According to the production method of the present invention, a fraction having 3 carbon atoms containing propylene, which is obtained by catalytically cracking petroleum such as naphtha, is used as a by-product in the production step of isobutene by dehydrogenation of crude propylene or isobutane. Since crude propylene obtained as a living organism can be used as propylene containing impurities, IPAC of high purity, for example, about 99.9% can be continuously produced at low cost without increasing equipment cost. It is possible to manufacture well. Moreover, it is possible to recycle and reuse the unreacted substance without purifying it.

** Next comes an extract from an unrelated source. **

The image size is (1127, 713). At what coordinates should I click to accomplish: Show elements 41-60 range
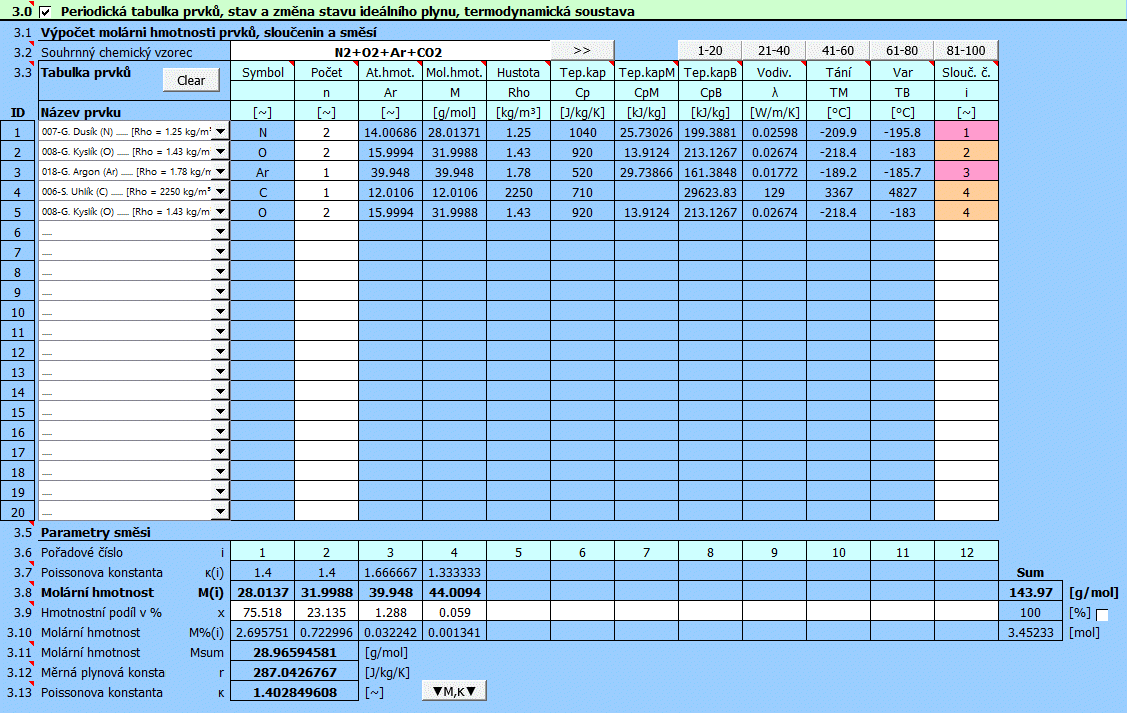click(x=838, y=51)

[Brief description of drawings]

FIG. 1 is a first process of producing isopropyl acetate according to the present invention.
It is a figure which shows an example.

[Explanation of symbols]

 1 Reactor 2 Flash Tank 3 Condenser 4 Tank 5 First Distillation Tower 6 Second Distillation Tower 7 Third Distillation Tower 8 Fourth Distillation Tower

 ─────────────────────────────────────────────────── ─── Continuation of the front page (72) Inventor Yuichi Tokumoto 3-35-1, Okubo, Konan-ku, Yokohama, Kanagawa Prefecture (72) Inventor Kazuo Sakamoto 4--14, Kurihara Chuo, Zama City, Kanagawa Prefecture

Claims (1)

[Claims] 1. A method for producing isopropyl acetate from propylene containing impurities and acetic acid, wherein the pressurized reaction solution obtained in (a) the reaction system is separated into a gas phase and a liquid phase, and (b)
The separated gas phase is cooled to separate into non-condensate and condensate,
(C) The condensate is mixed with the above liquid phase to give a reaction crude liquid, and this reaction crude liquid is introduced into a first distillation column and separated into a top liquid and a bottom liquid, and (d) a first distillation column. Leading the top liquid of the to the second distillation column,
The top liquid of the second distillation column is discharged to the outside of the system, (e) the bottom liquid of the second distillation column is returned to an appropriate stage of the first distillation column, and (f) the bottom liquid of the first distillation column is It is led to the third distillation column, high-purity isopropyl acetate is distilled off as the top liquid of the third distillation column, (g) the bottom liquid of the third distillation column is led to the fourth distillation column, and the column of the fourth distillation column is introduced. The azeotropic composition top liquid is distilled from the top, a mixture mainly composed of acetic acid and sec-butyl acetate is side-cut and returned to the reaction system, and (h) the bottom liquid of the fourth distillation column is removed from the system. A method for producing high-purity isopropyl acetate, which comprises discharging into high purity.